DOCUMENT EXTRACT »
Wake County Ex Rel. Manning v. Green

279 S.E.2d 901 | N.C. Ct. App. | 1981

279 S.E.2d 901 (1981)

WAKE COUNTY, ex rel. Helen MANNING
v.
James GREEN.

No. 8110DC14.

Court of Appeals of North Carolina.

July 7, 1981.

*903 Asst. Wake County Attys. Shelley T. Eason and John C. Cooke, Raleigh, for plaintiff-appellant.

Earle R. Purser, Raleigh, and Becky I. Matthews, Raleigh, for defendant-appellee.

ARNOLD, Judge.

Plaintiffs contend that the trial court erred in concluding that the presumption of legitimacy required plaintiffs to prove that access between Helen Manning and her estranged husband was impossible at the time the child was conceived.

The presumption of legitimacy is an ancient English common law doctrine which, in its original form, conclusively presumed that a child born of a married woman was legitimate unless the husband was shown to be impotent or not within the four seas of England. This rule has given way to a less harsh rule which provides that access or nonaccess of the husband is a fact to be established by proper proof. Ray v. Ray, 219 N.C. 217, 13 S.E.2d 224 (1941). In addition to evidence of impotency and nonaccess, evidence of blood grouping tests results and racial differences may be admitted to rebut the presumption. Wright v. Wright, 281 N.C. 159, 188 S.E.2d 317 (1972); 1 Stansbury's N.C. Evidence § 246 (Brandis rev. 1973).

In the case sub judice plaintiffs are relying on evidence of nonaccess. Our analysis of the North Carolina cases on point reveals a certain amount of confusion as to the quantum of evidence necessary to render the presumption permissive. Various standards for measuring the sufficiency of rebuttal evidence have been employed by the courts of this state. Many of the cases state the rule as follows: "... the presumption can be rebutted only by facts and circumstances which show that the husband could not have been the father, as that he was impotent or could not have had access to his wife." (Emphasis added) Wright v. Wright, supra; Eubanks v. Eubanks, 273 N.C. 189, 159 S.E.2d 562 (1968); State v. McDowell, 101 N.C. 734, 7 S.E. 785 (1888).

Other North Carolina cases state that nonaccess is sufficiently shown to render the presumption permissive if the evidence shows that the husband could not have been the father because he was impotent or did not have access to the mother at the time the child was conceived. State v. Bowman, 230 N.C. 203, 52 S.E.2d 345 (1949); Ray v. Ray, supra. These cases have generally involved fact situations where the husband did not live in the same county or state as the wife.

WRITTEN PROBLEM A » Name every earlier court decision that the Wake County v. Green opinion cites as authority. Leave out the case's own title.
WRITTEN PROBLEM B » Rewrite the Wake County v. Green opinion between "Other North Carolina" and "as the wife.", inclusive, putting "spouse" in place of "husband".
WRITTEN PROBLEM C » According to the Wake County v. Green opinion, what two showings could originally overcome the presumption of legitimacy?

MATERIAL »

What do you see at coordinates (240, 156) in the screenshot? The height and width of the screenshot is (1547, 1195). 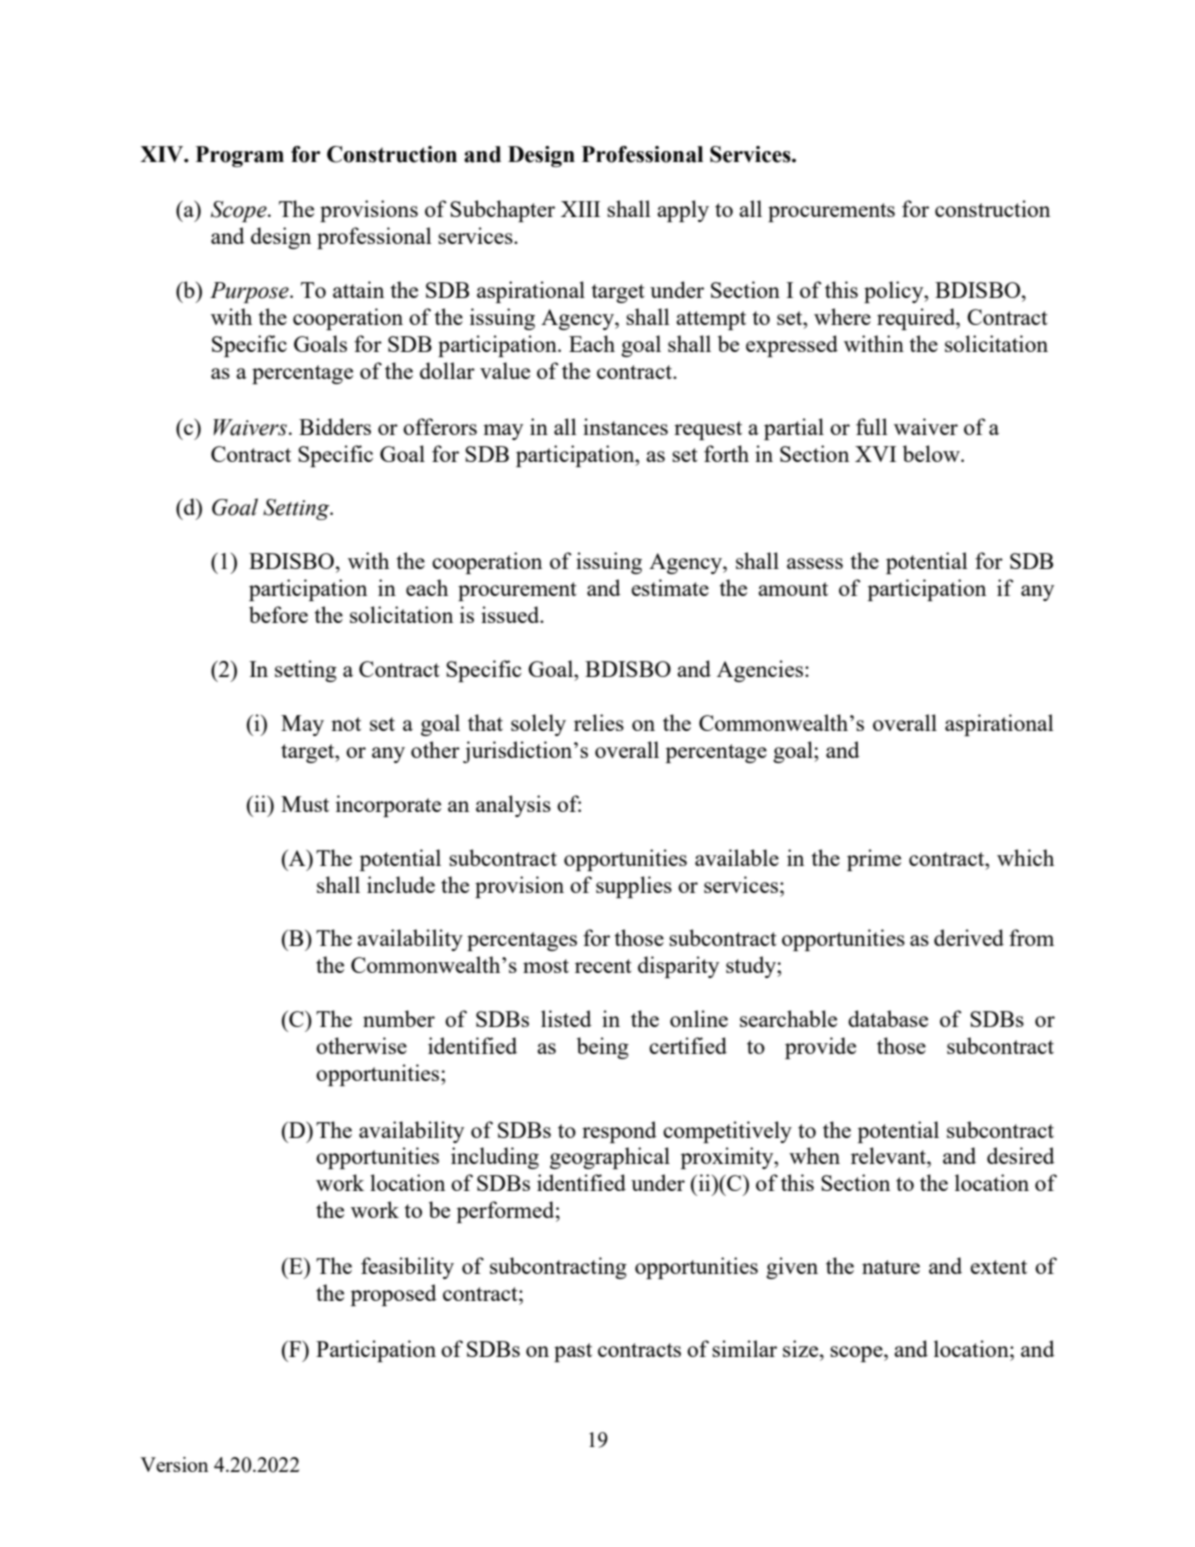 I see `Program` at bounding box center [240, 156].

CORRECT RESULT A »
Ray v. Ray
Wright v. Wright
Eubanks v. Eubanks
State v. McDowell
State v. Bowman

CORRECT RESULT B »
Other North Carolina cases state that nonaccess is sufficiently shown to render the presumption permissive if the evidence shows that the spouse could not have been the father because he was impotent or did not have access to the mother at the time the child was conceived. State v. Bowman, 230 N.C. 203, 52 S.E.2d 345 (1949); Ray v. Ray, supra. These cases have generally involved fact situations where the spouse did not live in the same county or state as the wife.

CORRECT RESULT C » Showing that the husband was impotent or was not within the four seas of England.